### EXERCISE OBJECTIVE
Your response should be the complete set of records, reproduced exactly.

Collected data entries
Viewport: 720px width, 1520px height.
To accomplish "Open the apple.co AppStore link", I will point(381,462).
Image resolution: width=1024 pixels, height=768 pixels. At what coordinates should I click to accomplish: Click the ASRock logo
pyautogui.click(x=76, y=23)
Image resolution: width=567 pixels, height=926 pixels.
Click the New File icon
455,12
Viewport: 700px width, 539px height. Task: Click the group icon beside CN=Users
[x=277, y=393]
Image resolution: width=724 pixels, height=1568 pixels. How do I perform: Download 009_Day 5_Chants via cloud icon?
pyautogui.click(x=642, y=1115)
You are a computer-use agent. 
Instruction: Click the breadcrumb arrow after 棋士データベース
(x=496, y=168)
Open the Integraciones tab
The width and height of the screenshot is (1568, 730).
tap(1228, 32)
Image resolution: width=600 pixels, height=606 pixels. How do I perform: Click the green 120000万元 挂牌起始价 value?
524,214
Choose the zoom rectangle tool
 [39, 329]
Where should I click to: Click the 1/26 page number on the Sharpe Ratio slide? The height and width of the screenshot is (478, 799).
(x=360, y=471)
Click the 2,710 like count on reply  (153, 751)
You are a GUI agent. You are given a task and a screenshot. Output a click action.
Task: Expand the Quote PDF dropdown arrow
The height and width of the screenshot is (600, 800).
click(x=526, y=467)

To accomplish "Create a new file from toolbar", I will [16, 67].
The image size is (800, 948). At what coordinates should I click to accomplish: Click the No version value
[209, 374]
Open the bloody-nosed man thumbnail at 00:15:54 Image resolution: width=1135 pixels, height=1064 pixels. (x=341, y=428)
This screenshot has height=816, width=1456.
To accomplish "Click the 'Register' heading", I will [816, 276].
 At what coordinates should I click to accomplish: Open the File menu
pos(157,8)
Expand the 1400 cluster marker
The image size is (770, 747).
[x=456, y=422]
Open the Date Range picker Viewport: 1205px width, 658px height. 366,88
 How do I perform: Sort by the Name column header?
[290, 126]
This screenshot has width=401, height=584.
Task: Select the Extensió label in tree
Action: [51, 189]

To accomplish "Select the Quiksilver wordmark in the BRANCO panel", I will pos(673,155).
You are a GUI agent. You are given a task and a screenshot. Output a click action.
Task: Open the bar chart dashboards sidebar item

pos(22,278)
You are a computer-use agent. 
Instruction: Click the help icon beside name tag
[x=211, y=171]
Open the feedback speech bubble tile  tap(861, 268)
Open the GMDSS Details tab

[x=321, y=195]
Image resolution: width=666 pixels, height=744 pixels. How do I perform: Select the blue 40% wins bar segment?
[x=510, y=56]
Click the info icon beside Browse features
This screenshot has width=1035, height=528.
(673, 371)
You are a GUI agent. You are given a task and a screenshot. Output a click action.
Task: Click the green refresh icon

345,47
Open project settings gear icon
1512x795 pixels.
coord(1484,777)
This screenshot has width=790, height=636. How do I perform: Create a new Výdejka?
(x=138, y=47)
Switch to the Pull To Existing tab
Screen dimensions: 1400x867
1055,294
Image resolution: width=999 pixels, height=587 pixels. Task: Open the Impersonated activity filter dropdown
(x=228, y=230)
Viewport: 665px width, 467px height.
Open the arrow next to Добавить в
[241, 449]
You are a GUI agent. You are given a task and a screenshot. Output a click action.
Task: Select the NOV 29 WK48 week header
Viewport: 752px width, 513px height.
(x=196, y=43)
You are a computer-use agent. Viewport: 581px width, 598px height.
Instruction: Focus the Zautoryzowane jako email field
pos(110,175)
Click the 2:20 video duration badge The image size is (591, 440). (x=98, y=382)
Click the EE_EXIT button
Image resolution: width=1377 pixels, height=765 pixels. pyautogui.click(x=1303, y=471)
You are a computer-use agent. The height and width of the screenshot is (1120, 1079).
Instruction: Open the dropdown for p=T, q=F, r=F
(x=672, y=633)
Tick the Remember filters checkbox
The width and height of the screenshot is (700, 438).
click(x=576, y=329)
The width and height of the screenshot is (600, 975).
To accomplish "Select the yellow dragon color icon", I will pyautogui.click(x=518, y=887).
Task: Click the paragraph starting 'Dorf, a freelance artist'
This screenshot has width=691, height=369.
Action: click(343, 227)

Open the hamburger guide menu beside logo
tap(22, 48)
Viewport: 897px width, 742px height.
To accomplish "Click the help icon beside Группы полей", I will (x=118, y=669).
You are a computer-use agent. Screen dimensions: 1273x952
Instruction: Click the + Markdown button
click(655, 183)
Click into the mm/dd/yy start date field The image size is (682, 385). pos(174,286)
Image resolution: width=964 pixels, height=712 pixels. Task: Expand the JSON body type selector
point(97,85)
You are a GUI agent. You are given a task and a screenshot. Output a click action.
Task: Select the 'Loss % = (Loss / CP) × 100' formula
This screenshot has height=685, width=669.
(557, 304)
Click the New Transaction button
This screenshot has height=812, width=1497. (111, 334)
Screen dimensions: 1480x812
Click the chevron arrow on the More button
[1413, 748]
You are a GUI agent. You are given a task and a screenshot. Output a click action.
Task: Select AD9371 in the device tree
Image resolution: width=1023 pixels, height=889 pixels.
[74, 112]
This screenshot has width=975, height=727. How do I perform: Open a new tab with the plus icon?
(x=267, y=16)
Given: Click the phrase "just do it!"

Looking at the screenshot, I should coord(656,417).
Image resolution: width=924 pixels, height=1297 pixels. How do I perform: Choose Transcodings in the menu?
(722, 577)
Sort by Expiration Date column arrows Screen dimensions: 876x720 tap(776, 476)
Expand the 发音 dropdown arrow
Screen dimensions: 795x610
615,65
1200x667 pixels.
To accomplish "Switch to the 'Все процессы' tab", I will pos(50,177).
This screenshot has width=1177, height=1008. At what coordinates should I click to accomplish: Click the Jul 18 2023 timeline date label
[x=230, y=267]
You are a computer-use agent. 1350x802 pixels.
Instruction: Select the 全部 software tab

### WRITTEN SOLUTION
Viewport: 720px width, 1520px height.
To accomplish "Open the apple.co AppStore link", I will point(381,462).
Image resolution: width=1024 pixels, height=768 pixels. At what coordinates should I click to accomplish: Click the ASRock logo
pyautogui.click(x=76, y=23)
Image resolution: width=567 pixels, height=926 pixels.
Click the New File icon
455,12
Viewport: 700px width, 539px height. Task: Click the group icon beside CN=Users
[x=277, y=393]
Image resolution: width=724 pixels, height=1568 pixels. How do I perform: Download 009_Day 5_Chants via cloud icon?
pyautogui.click(x=642, y=1115)
You are a computer-use agent. 
Instruction: Click the breadcrumb arrow after 棋士データベース
(x=496, y=168)
Open the Integraciones tab
The width and height of the screenshot is (1568, 730).
tap(1228, 32)
Image resolution: width=600 pixels, height=606 pixels. How do I perform: Click the green 120000万元 挂牌起始价 value?
524,214
Choose the zoom rectangle tool
 [39, 329]
Where should I click to: Click the 1/26 page number on the Sharpe Ratio slide? The height and width of the screenshot is (478, 799).
(x=360, y=471)
Click the 2,710 like count on reply  (153, 751)
You are a GUI agent. You are given a task and a screenshot. Output a click action.
Task: Expand the Quote PDF dropdown arrow
The height and width of the screenshot is (600, 800).
click(x=526, y=467)

To accomplish "Create a new file from toolbar", I will [16, 67].
The image size is (800, 948). At what coordinates should I click to accomplish: Click the No version value
[209, 374]
Open the bloody-nosed man thumbnail at 00:15:54 Image resolution: width=1135 pixels, height=1064 pixels. (x=341, y=428)
This screenshot has height=816, width=1456.
To accomplish "Click the 'Register' heading", I will [816, 276].
 At what coordinates should I click to accomplish: Open the File menu
pos(157,8)
Expand the 1400 cluster marker
The image size is (770, 747).
[x=456, y=422]
Open the Date Range picker Viewport: 1205px width, 658px height. 366,88
 How do I perform: Sort by the Name column header?
[290, 126]
This screenshot has width=401, height=584.
Task: Select the Extensió label in tree
Action: [51, 189]

To accomplish "Select the Quiksilver wordmark in the BRANCO panel", I will pos(673,155).
You are a GUI agent. You are given a task and a screenshot. Output a click action.
Task: Open the bar chart dashboards sidebar item

pos(22,278)
You are a computer-use agent. 
Instruction: Click the help icon beside name tag
[x=211, y=171]
Open the feedback speech bubble tile  tap(861, 268)
Open the GMDSS Details tab

[x=321, y=195]
Image resolution: width=666 pixels, height=744 pixels. How do I perform: Select the blue 40% wins bar segment?
[x=510, y=56]
Click the info icon beside Browse features
This screenshot has width=1035, height=528.
(673, 371)
You are a GUI agent. You are given a task and a screenshot. Output a click action.
Task: Click the green refresh icon

345,47
Open project settings gear icon
1512x795 pixels.
coord(1484,777)
This screenshot has width=790, height=636. How do I perform: Create a new Výdejka?
(x=138, y=47)
Switch to the Pull To Existing tab
Screen dimensions: 1400x867
1055,294
Image resolution: width=999 pixels, height=587 pixels. Task: Open the Impersonated activity filter dropdown
(x=228, y=230)
Viewport: 665px width, 467px height.
Open the arrow next to Добавить в
[241, 449]
You are a GUI agent. You are given a task and a screenshot. Output a click action.
Task: Select the NOV 29 WK48 week header
Viewport: 752px width, 513px height.
(x=196, y=43)
You are a computer-use agent. Viewport: 581px width, 598px height.
Instruction: Focus the Zautoryzowane jako email field
pos(110,175)
Click the 2:20 video duration badge The image size is (591, 440). (x=98, y=382)
Click the EE_EXIT button
Image resolution: width=1377 pixels, height=765 pixels. pyautogui.click(x=1303, y=471)
You are a computer-use agent. The height and width of the screenshot is (1120, 1079).
Instruction: Open the dropdown for p=T, q=F, r=F
(x=672, y=633)
Tick the Remember filters checkbox
The width and height of the screenshot is (700, 438).
click(x=576, y=329)
The width and height of the screenshot is (600, 975).
To accomplish "Select the yellow dragon color icon", I will pyautogui.click(x=518, y=887).
Task: Click the paragraph starting 'Dorf, a freelance artist'
This screenshot has width=691, height=369.
Action: click(343, 227)

Open the hamburger guide menu beside logo
tap(22, 48)
Viewport: 897px width, 742px height.
To accomplish "Click the help icon beside Группы полей", I will (x=118, y=669).
You are a computer-use agent. Screen dimensions: 1273x952
Instruction: Click the + Markdown button
click(655, 183)
Click into the mm/dd/yy start date field The image size is (682, 385). pos(174,286)
Image resolution: width=964 pixels, height=712 pixels. Task: Expand the JSON body type selector
point(97,85)
You are a GUI agent. You are given a task and a screenshot. Output a click action.
Task: Select the 'Loss % = (Loss / CP) × 100' formula
This screenshot has height=685, width=669.
(557, 304)
Click the New Transaction button
This screenshot has height=812, width=1497. (111, 334)
Screen dimensions: 1480x812
Click the chevron arrow on the More button
[1413, 748]
You are a GUI agent. You are given a task and a screenshot. Output a click action.
Task: Select AD9371 in the device tree
Image resolution: width=1023 pixels, height=889 pixels.
[74, 112]
This screenshot has width=975, height=727. How do I perform: Open a new tab with the plus icon?
(x=267, y=16)
Given: Click the phrase "just do it!"

Looking at the screenshot, I should coord(656,417).
Image resolution: width=924 pixels, height=1297 pixels. How do I perform: Choose Transcodings in the menu?
(722, 577)
Sort by Expiration Date column arrows Screen dimensions: 876x720 tap(776, 476)
Expand the 发音 dropdown arrow
Screen dimensions: 795x610
615,65
1200x667 pixels.
To accomplish "Switch to the 'Все процессы' tab", I will pos(50,177).
This screenshot has width=1177, height=1008. At what coordinates should I click to accomplish: Click the Jul 18 2023 timeline date label
[x=230, y=267]
You are a computer-use agent. 1350x802 pixels.
Instruction: Select the 全部 software tab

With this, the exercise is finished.